China quer criminalizar vestuário “que fere o espírito e sentimentos da nação”. O quimono faz parte?
O uso do quimono traz à memória o massacre de Nanjing, levado a cabo pelas tropas japonesas no final dos anos 30. Se a lei for aprovada, os infractores pagam multa e enfrentam pena prisão até 15 dias.
Em Agosto de 2022, uma mulher jovem vestida com um yukata — quimono de Verão — estava a tirar uma fotografia numa rua da pitoresca cidade chinesa de Suzhou, quando foi abordada por um agente da polícia. Depois de uma discussão acesa, filmada em parte pelo telemóvel da jovem, a mulher foi detida por perturbar a paz pública.
O "incidente do quimono de Suzhou", como ficou conhecido, desencadeou um debate na Internet sobre a legitimidade do uso de quimonos e a legalidade das acções do polícia. Não foi a primeira vez que o uso de um quimono na China causou polémica e também não será a última.
Em Março deste ano, um turista que visitou Nanjing, local onde se deu o terrível massacre perpetrado pelo Exército Imperial Japonês em 1937, afirmou ter visto uma mulher de quimono branco a posar no meio das cerejeiras em flor num templo budista. Queixou-se aos funcionários que disseram que se tratava apenas de uma questão de ética: afinal, as pessoas são livres de vestirem o que quiserem.
Contudo, isso poderá mudar em breve. Um novo projecto de lei sobre segurança pública, publicado online no início deste mês, inclui uma cláusula que criminaliza o uso de roupas que possam "ferir o espírito e os sentimentos da nação". Se a lei for aprovada, os infractores serão punidos com penas de multa que podem ir até aos 646 euros e pena prisão até 15 dias.

> TAREFA 1
Transcreve do texto sobre o quimono na China o trecho que começa com as palavras "China quer criminalizar" e termina com "a paz pública.".
> TAREFA 2
Nos registos, escreve de novo as linhas desde a que contém "Click the red MENU" até à que contém "point(1776,775)", trocando "Performance Warranty" por "Extended Warranty" e mantendo tudo o resto inalterado.

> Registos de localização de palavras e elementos
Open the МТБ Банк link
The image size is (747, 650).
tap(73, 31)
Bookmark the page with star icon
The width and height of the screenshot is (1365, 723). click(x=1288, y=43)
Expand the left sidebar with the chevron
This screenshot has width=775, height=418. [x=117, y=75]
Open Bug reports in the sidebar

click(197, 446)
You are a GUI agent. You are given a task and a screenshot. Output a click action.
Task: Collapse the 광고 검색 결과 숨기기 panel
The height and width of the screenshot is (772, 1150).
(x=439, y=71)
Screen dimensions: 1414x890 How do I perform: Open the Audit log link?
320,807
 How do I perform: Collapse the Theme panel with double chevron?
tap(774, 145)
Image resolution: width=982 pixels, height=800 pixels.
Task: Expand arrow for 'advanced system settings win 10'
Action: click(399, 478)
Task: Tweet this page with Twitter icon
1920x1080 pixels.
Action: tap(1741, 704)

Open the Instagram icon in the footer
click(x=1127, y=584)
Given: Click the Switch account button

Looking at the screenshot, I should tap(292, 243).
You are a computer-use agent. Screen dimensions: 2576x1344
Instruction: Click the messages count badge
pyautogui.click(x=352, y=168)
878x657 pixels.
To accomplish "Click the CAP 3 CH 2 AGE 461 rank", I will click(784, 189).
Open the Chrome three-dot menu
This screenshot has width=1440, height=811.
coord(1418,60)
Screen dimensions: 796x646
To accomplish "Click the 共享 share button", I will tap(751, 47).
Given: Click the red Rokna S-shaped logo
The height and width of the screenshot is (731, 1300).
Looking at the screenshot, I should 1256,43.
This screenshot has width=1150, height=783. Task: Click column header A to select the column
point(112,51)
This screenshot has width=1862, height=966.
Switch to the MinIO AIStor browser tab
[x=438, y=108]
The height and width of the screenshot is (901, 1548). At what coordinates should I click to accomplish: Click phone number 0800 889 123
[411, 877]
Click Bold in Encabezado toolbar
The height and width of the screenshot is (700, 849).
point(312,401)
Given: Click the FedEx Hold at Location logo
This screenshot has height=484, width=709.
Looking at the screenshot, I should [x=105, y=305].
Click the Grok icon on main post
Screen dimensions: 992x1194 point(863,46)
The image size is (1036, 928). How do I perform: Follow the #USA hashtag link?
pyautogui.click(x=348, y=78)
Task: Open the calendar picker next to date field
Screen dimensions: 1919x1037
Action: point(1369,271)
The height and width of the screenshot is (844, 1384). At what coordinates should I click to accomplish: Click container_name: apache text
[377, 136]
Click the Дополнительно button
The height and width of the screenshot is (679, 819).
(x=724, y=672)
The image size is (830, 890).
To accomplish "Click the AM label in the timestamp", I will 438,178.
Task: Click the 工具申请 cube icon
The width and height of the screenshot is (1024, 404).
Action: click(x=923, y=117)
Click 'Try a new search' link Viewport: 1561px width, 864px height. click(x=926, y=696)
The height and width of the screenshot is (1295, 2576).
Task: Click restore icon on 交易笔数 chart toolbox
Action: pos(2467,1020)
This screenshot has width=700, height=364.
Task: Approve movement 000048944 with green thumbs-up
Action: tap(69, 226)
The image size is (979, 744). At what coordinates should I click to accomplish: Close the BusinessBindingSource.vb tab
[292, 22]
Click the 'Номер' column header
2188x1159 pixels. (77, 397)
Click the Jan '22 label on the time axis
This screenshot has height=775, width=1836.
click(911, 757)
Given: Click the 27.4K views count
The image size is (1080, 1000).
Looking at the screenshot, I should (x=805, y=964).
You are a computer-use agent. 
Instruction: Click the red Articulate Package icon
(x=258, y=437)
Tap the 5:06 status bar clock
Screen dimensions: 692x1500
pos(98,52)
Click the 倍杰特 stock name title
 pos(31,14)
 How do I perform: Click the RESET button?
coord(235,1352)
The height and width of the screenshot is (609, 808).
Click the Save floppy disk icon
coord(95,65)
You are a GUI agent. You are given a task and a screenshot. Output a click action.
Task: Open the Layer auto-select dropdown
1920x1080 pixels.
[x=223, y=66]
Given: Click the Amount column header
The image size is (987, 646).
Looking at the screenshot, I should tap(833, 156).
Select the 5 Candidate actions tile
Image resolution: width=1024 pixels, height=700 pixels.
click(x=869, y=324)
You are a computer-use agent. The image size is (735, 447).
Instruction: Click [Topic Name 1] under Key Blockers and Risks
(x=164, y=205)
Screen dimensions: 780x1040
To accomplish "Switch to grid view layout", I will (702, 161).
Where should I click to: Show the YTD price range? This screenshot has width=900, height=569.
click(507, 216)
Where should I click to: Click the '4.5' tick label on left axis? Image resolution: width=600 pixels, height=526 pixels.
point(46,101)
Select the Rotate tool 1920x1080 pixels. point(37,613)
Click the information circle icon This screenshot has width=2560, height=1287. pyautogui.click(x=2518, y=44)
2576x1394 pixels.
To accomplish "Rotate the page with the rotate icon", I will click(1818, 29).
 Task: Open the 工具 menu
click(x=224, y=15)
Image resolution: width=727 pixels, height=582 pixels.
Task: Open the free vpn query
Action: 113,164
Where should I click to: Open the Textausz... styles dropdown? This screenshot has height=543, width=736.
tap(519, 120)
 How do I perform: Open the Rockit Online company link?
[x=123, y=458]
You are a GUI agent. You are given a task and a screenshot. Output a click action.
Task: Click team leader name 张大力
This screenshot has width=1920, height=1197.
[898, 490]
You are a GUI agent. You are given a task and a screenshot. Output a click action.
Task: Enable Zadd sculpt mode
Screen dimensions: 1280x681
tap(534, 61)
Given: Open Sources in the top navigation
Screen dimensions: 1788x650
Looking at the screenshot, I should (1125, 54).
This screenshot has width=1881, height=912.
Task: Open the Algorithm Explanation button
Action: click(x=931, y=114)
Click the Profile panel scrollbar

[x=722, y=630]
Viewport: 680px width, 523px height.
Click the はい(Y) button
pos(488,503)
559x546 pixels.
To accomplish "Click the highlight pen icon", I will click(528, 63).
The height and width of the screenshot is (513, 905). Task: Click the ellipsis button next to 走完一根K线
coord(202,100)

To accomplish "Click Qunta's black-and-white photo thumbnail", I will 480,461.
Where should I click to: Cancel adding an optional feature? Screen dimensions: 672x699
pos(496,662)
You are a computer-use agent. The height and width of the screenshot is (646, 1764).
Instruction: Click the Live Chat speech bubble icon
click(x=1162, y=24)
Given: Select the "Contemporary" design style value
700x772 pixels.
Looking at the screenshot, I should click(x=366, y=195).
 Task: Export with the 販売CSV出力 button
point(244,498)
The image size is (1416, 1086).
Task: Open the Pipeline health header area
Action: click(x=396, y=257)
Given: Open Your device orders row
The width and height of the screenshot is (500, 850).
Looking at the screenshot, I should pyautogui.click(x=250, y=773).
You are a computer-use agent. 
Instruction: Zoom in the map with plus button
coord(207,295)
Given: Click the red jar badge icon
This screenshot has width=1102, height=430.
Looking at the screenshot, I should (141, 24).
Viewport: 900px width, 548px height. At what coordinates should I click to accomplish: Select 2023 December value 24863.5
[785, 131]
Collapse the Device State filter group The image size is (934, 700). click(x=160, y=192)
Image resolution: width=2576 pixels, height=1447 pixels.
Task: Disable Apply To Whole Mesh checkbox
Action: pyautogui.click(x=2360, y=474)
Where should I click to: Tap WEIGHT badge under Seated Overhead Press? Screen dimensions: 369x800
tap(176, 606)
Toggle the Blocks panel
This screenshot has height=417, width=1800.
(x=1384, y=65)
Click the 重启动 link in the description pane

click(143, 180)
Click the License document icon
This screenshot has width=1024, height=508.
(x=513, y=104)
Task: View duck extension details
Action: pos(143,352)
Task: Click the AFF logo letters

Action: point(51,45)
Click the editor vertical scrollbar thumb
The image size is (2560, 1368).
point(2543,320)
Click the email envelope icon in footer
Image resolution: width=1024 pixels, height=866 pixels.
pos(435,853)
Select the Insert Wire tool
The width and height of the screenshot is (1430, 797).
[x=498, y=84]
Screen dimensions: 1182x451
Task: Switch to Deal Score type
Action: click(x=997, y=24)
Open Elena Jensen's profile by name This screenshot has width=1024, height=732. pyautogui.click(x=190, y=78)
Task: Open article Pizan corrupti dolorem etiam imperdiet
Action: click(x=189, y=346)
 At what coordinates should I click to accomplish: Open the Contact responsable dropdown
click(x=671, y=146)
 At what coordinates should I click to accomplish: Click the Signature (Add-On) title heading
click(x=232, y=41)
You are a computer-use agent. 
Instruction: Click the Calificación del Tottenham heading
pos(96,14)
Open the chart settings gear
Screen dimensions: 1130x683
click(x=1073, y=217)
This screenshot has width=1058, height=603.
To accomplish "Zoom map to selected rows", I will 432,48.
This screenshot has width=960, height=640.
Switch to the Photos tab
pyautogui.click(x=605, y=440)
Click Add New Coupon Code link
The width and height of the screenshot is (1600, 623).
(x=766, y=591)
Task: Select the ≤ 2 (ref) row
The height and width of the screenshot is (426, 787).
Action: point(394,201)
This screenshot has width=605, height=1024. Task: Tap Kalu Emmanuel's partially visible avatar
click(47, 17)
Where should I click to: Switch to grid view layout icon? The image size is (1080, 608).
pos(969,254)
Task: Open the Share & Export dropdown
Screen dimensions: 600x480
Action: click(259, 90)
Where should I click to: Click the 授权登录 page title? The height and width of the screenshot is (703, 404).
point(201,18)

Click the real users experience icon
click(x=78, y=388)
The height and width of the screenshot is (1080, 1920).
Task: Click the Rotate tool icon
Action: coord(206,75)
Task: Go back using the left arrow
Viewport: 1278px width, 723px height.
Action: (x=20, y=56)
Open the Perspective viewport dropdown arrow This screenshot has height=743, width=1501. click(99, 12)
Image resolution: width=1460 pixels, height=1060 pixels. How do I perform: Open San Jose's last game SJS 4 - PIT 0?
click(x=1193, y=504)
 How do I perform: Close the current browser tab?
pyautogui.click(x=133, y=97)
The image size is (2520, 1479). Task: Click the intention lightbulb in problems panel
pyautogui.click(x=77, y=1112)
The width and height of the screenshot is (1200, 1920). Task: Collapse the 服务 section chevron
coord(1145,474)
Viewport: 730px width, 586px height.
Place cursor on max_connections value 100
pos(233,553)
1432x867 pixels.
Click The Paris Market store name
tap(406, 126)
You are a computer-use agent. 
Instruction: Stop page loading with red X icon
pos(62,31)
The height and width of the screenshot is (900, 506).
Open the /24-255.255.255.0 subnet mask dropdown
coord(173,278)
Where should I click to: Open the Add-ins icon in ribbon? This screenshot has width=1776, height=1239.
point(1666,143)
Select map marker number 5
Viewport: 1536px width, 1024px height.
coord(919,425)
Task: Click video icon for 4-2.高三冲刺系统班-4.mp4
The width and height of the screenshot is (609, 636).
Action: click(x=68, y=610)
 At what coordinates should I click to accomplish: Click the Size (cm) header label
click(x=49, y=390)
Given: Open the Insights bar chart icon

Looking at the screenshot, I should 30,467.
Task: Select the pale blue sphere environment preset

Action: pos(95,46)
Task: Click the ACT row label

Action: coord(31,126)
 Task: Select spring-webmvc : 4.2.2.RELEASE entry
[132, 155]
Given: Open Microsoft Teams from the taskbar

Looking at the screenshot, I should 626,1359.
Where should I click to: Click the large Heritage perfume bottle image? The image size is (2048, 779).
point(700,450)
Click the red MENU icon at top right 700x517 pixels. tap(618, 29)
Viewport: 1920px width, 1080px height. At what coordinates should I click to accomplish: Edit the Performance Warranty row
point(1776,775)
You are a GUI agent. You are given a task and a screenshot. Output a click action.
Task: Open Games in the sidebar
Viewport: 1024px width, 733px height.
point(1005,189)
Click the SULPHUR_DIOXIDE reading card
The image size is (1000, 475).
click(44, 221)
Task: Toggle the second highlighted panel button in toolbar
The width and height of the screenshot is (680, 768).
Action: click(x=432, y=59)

> RESPOSTA ESPERADA 1
China quer criminalizar vestuário “que fere o espírito e sentimentos da nação”. O quimono faz parte?
O uso do quimono traz à memória o massacre de Nanjing, levado a cabo pelas tropas japonesas no final dos anos 30. Se a lei for aprovada, os infractores pagam multa e enfrentam pena prisão até 15 dias.
Em Agosto de 2022, uma mulher jovem vestida com um yukata — quimono de Verão — estava a tirar uma fotografia numa rua da pitoresca cidade chinesa de Suzhou, quando foi abordada por um agente da polícia. Depois de uma discussão acesa, filmada em parte pelo telemóvel da jovem, a mulher foi detida por perturbar a paz pública.

> RESPOSTA ESPERADA 2
Click the red MENU icon at top right 700x517 pixels. tap(618, 29)
Viewport: 1920px width, 1080px height. At what coordinates should I click to accomplish: Edit the Extended Warranty row
point(1776,775)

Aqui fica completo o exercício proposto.